To try understand better the available data, three main questions were proposed:

Question 1: Which neighborhoods have the best average rating and how the average price influences on that?

To answer this question, it was considered only neighborhoods with more than 30 records of listed accommodations to consider to get statistical significance.

Also, it was used a technique known as ‘z-score’ (z <3) to remove the outliers present in the dataset related to the price.

The images below shows the neighborhoods grouped by average rating and average price .

Average rating for each neighbourhood
Average rating for each neighbourhood
Average price for each neighbourhood

From the values and plots above, it is possible to note that Joá neighbourhood have the highest average price. Joá is a “luxurious neighbourhood” in Rio, so this gap in the average price seems aceptable.

It is possible to note as well that the 3 neighbourhoods with the highest average rating (Engenho Novo, Alto da Boa Vista and Cosme Velho) are not in the group of the most expensive neighbourhoods (except for Alto da Boa Vista).

Engenho Novo is just in the 47th position (of 50 considered neighbourhoods), while Alto da Boa Vista and Cosme Velho are in the 2th and 18th, respectively.

For 3 most expensive neighbourhoods (Joá, Alto da Boa Vista and São Conrado), they are positioned in the 6th, 2th and 43th , respectively, in the average rating ranking.

Aparently, there is no direct relationship between rent price and user rating. There are even some neighbourdhoods with high average price in the last positions in the rating ranking ( Like São Conrado).

Question 2: The rent price normally increases as the number of people that the house/apartment can accommodate increases?

To this question, it was also considered ‘accommodates’ group with more than 30 records of listed accommodations to consider to get statistical significance.

The image below shows the average price related to the number of people that the house/apartment/room can accommodate.

Average price for each ‘accommodates’ group

Based on the values above, it seems that the average price increases as the number of people that the apartment/house accommodates increases, for the most of the considered groups.

It is not a linear relationship, but it seems to be some correlation between number of people that the apartment/house accommodates and the charged price.

Question 3: Is it possible to predict the rent price of a house/apartment based in its main attributes?

To answer this question, first it was used the some numeric attributes available in the dataset to try predict the rent price value.

For the attribute ‘bathroom_text’, it was necessary some treatment to get the numeric values from this field.

The image below shows the correlation between the numeric values present in the dataset.

Correlation between the numeric attributes

The variables related to reviews doesn’t seem to have a strong relationship with the price, while the variables number of beds, bedrooms, bathrooms and people that the apartment accommodates seems to have a strong relationship.
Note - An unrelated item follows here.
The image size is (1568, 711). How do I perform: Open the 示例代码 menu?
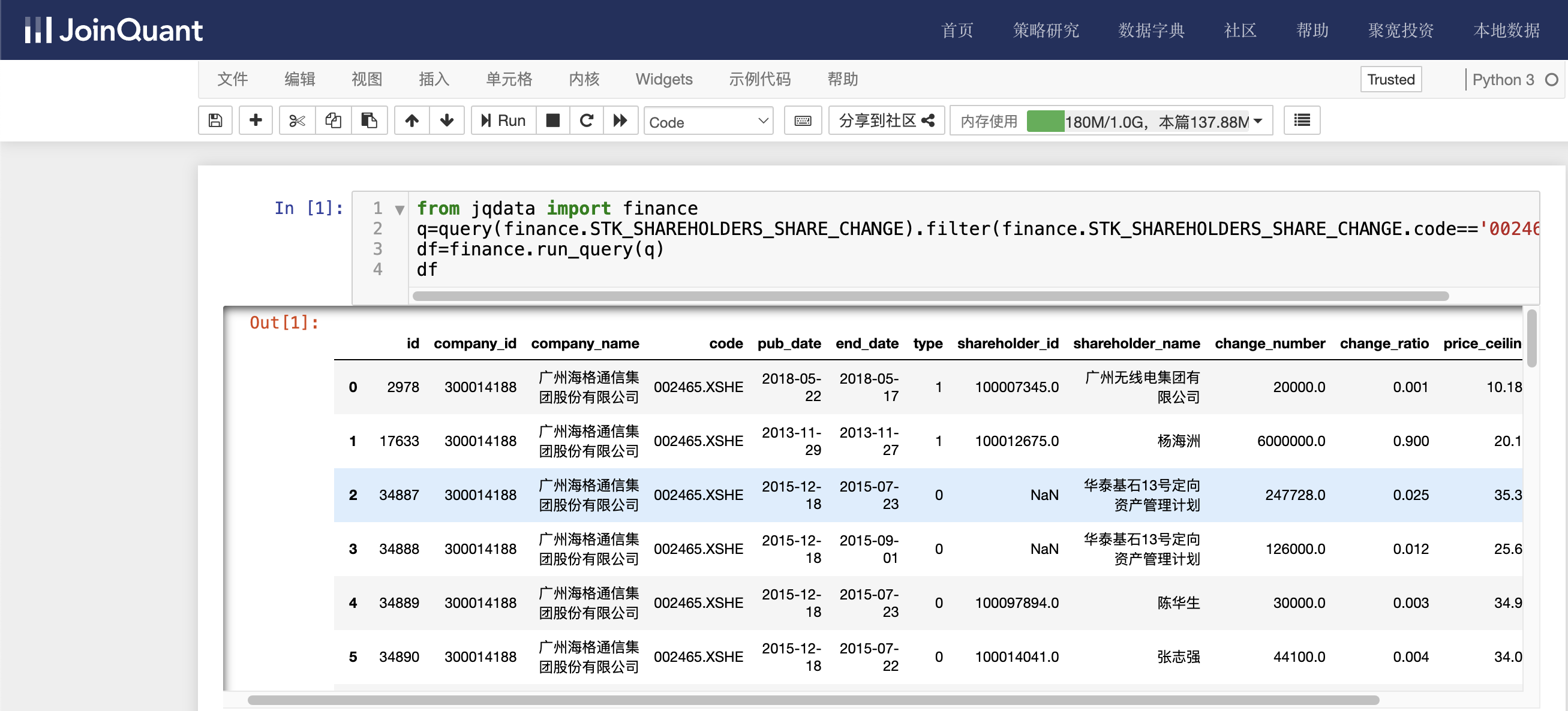tap(759, 79)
The 4 variables (beds, bedrooms,bathrooms and accommodates) were used to try to predict the rent price using a linear regression model.

The metric used was the rsquared. It provides a measure of how well observed outcomes are replicated by the model, based on the proportion of total variation of outcomes explained by the model.
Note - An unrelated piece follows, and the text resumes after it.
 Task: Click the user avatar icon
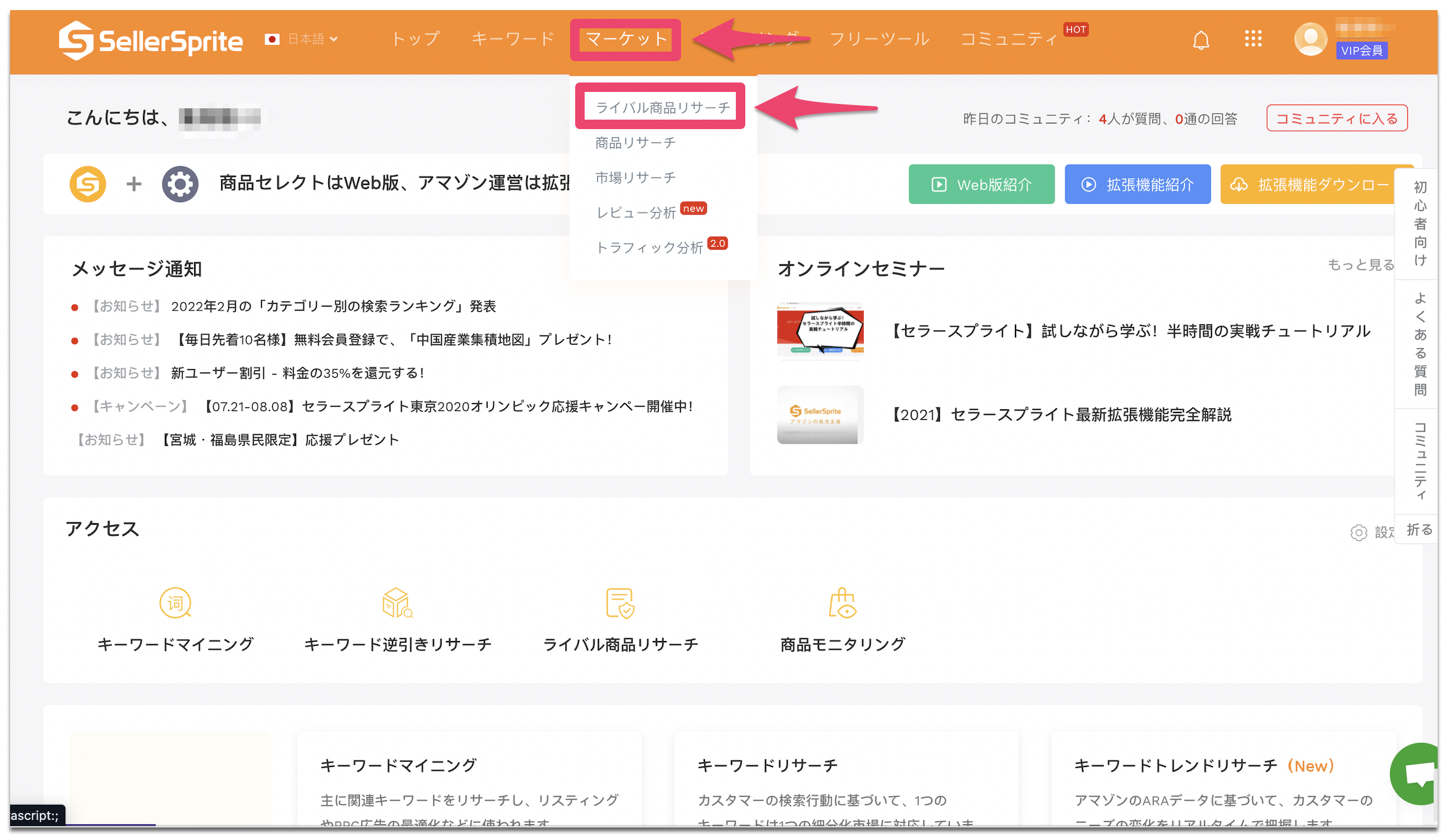[x=1310, y=40]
Closer this value is from 1, the better the model predicts the values.

After training the model, these were the results obtained from the training ans test set:

Results for the linear model with the numeric features

The results with just the numeric attributes were not quite good . Thus,it was added some categorical features to improve the model performance. Also, a different algorithm was used ( RandomForestRegressor) to try to improve the model accuracy.
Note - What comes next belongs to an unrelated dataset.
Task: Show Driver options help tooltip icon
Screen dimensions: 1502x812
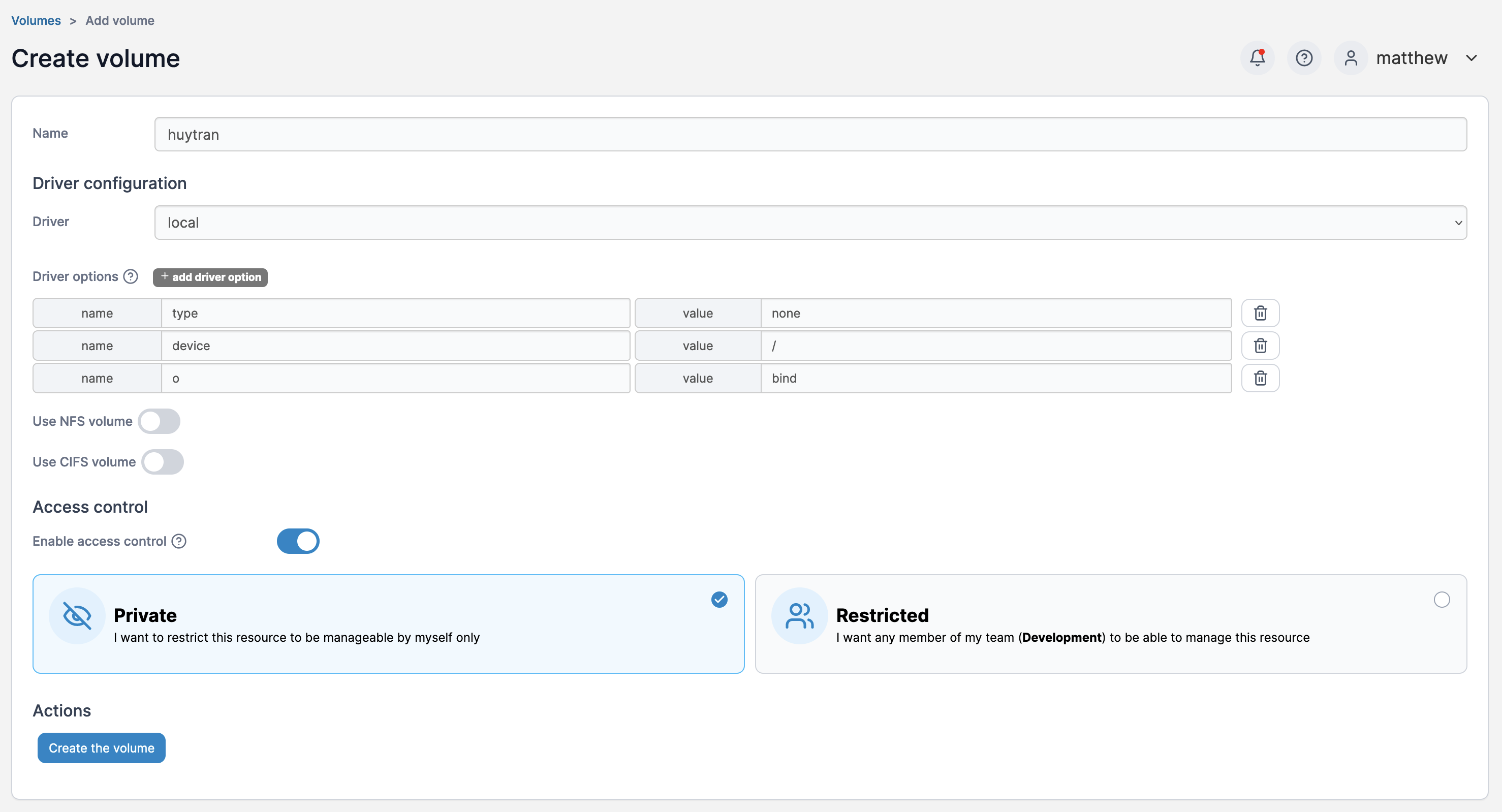Action: tap(131, 276)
The categorical features were “room_type” and and “property_type”. To add this categorical features to the model, it was created dummy variables that takes only the value 0 or 1 to indicate the absence or presence of some categorical effect that may be expected to shift the outcome.

After training the RandomForestRegressor model, these were the results obtained from the training and test set:

Results for the RandomForestRegressor model with numeric and categorical features

The results improved considerably with the changes. For the training data the rsquared value was bigger than 0.7, which indicates a strong positive relationship.

For the test data, the results were not quite good. Some different model can be used to try to improve this value, or try to optimize the hyperparameters used in the models.

Conclusion

In this article, we took a look at the Airbnb data from Rio de Janeiro to understand better the price gap between different accommodations.

  1. From the available data it was possible to note that the average price from each neighbourhood it is not directly related to the average rating. Also, there is a considerable price difference between each neighbourhood, mainly in Joá.
  2. It was possible to note as well that the average price from each accommodation normally increases as the number of people that it can be accommodate increases.
  3. Finally, it was used a machine learning model to try to predict the price of a house/apartment. The model had good results for the training set, but for the test set, it didn’t perform very well.

--

--